I love Steve my local Aliant
I love Steve my local Aliant installer. But nothing else. I lose modem connection weekly and have become an expert in trouble shooting form mome. The helpline is next to useless - their standard approach is to say that they have to call Ctown and can do nothing from their end.
I can’t say enough good
I can’t say enough good things about ISN. We’ve been with them for years and have had nothing but great customer service. They experience technical hickups as every ISP does but being able to call the company president when they happen sets them apart.
I was one of ISN’s first 40
I was one of ISN’s first 40 customers. I still am one.
I was ISN’s first customer,
I was ISN’s first customer, and it’s time to go on home. I keep holding out some vague hope that Aliant will come to some great self-realization, and poof into a wonderful, responsive company. In other words, I am an idiot.
Does ISN have a bandwidth
Does ISN have a bandwidth limit cap like Eastlink?

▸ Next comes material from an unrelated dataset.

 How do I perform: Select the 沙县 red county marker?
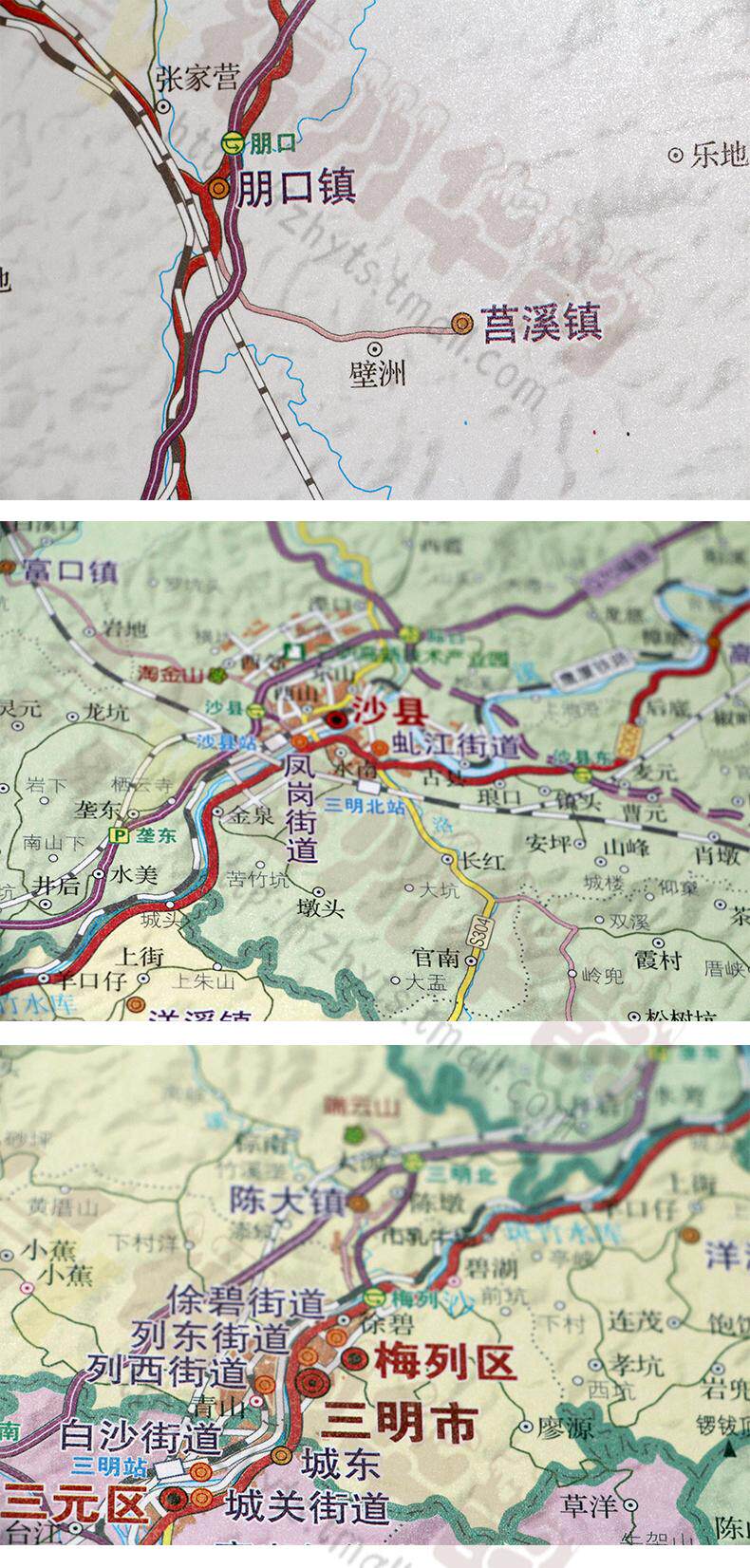pos(336,720)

I’m moving home soon and I don’t want to get my highspeed from Eastlink or Aliant…
Andrew being as im pretty
Andrew being as im pretty sure ISN is buying the cable bandwith from eastlink, i imagine the cap comes with it.However..feel free to prove me wrong anyone
I don’t know if there is a
I don’t know if there is a cap,. but my bandwidth from ISN is almost as good as their service. I am often suprised at the speeds I get. Upstream is decent as well.

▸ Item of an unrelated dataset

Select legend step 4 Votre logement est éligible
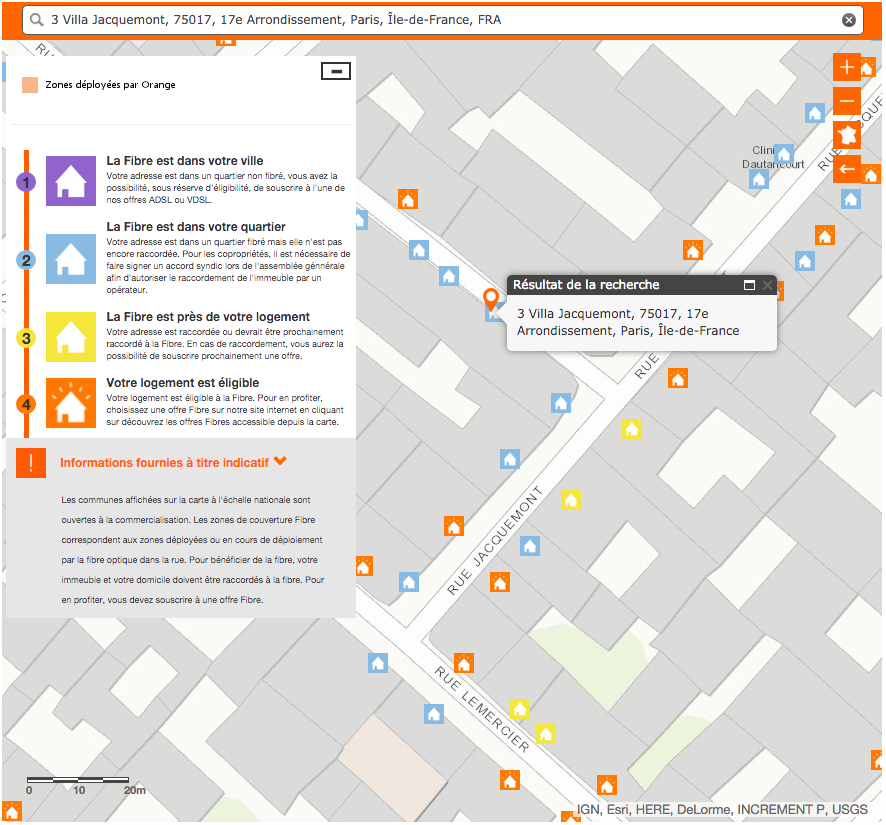The height and width of the screenshot is (825, 886). click(27, 404)
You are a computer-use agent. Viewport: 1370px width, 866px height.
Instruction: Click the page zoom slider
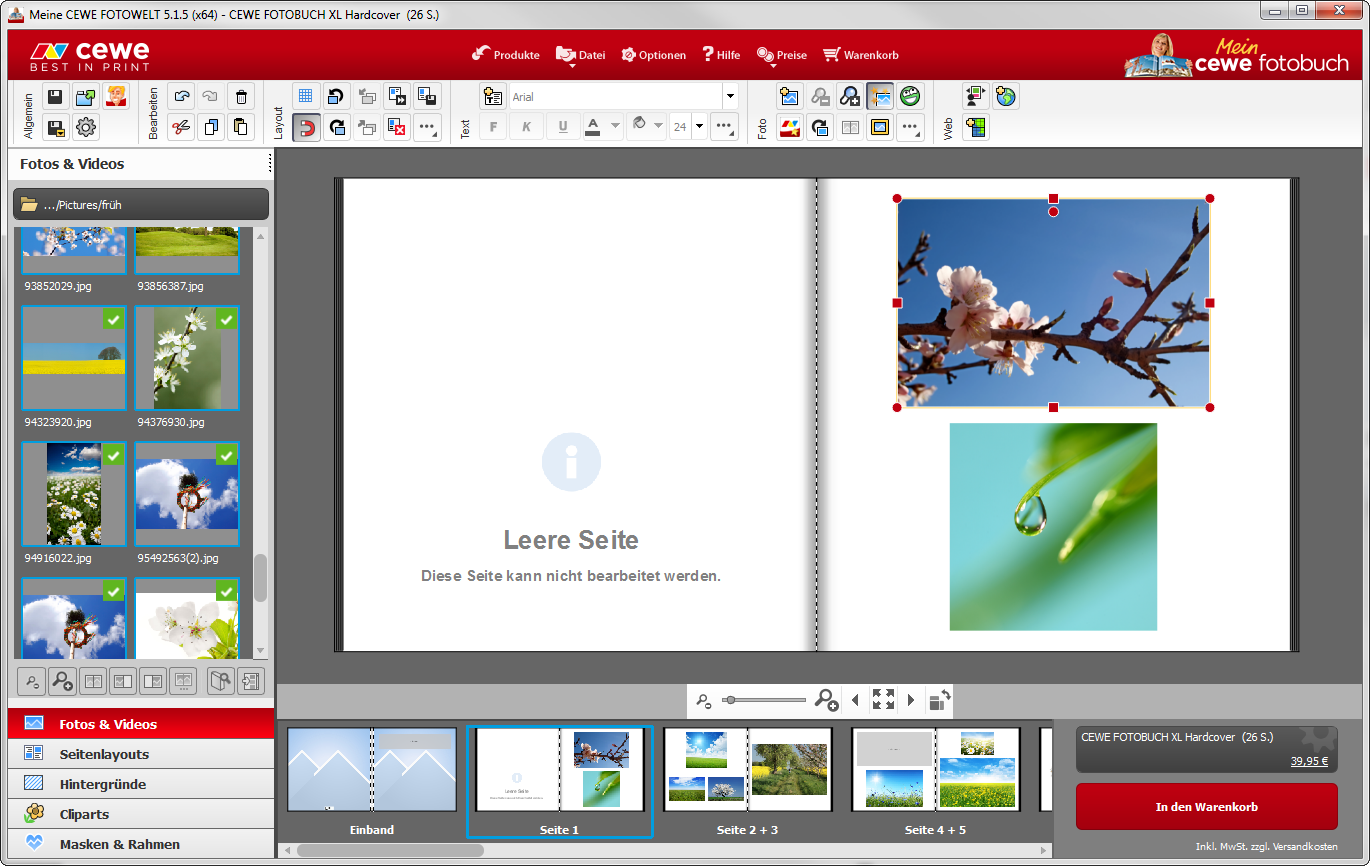tap(766, 700)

As a Reinvented tenant, many
As a Reinvented tenant, many thanks to solutioneers Gary, Steven, and Peter for the speedy fix!
Islanders may want to take a
Islanders may want to take a closer look at their Aliant phone bills this month. Using the negative-option technique, they changed my long distance plan from free to $1.95/month. I remembered the general hoo-haw when Rogers cable tried this kind of thing, and had a chat with a friendly and well-informed lady at the CRTC. I learned that negative-option billing is a provincial jurisdiction, and as far as she knew only NS had legislation against it. The Rogers situation was resolved by customer pressure, not government. CRTC has no power over long distance rates, as they are considered sufficently competetive at this point. I haven’t been able to reach the provincial people on this yet.

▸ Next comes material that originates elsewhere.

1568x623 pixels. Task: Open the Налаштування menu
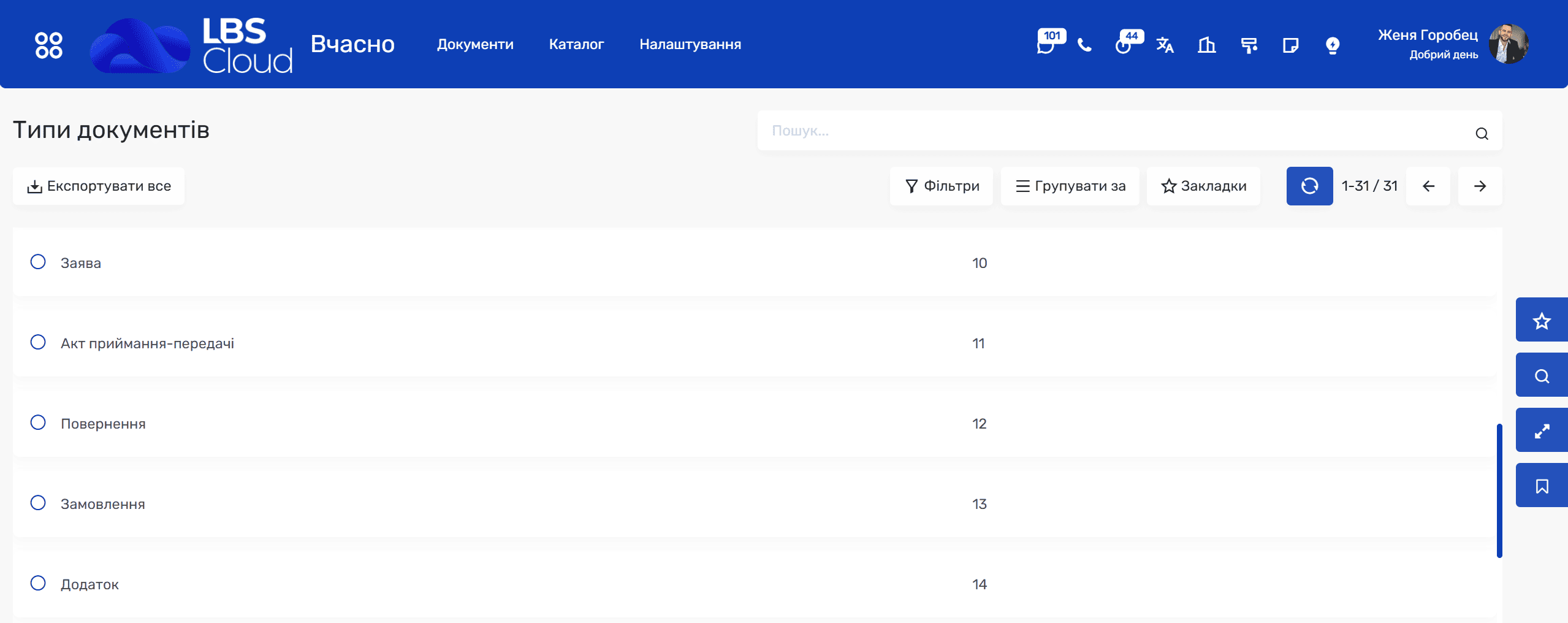tap(690, 44)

Yet the story run on the CBC
Yet the story run on the CBC website is how the company saves its entire customer base a total of $215.00 a month.
er, I got a story about the
er, I got a story about the wind farm and the nice folks at Maritime Electric from that link, Alan.
ok, from a technical
ok, from a technical standpoint.. the agent was right to get a tech to goto your house to swap the modem.. bottomline. your issue with with the wait.. Wow, another issue you brought up is they moved their tech support from pei to Moncton, well the work was being contracted out in PEI to a 3rd party company. Now they are not, its aliant employees doing your tech support, and to add to this, PEI has had support in the halifax reigon since many, many moons, with MCSE’s.., ppl with comp science degree’s.. etc Prob the highest educationed department in Aliant. The one thing you are right about is that they do not have the nessary tools to do their job, but they sure as hell know how.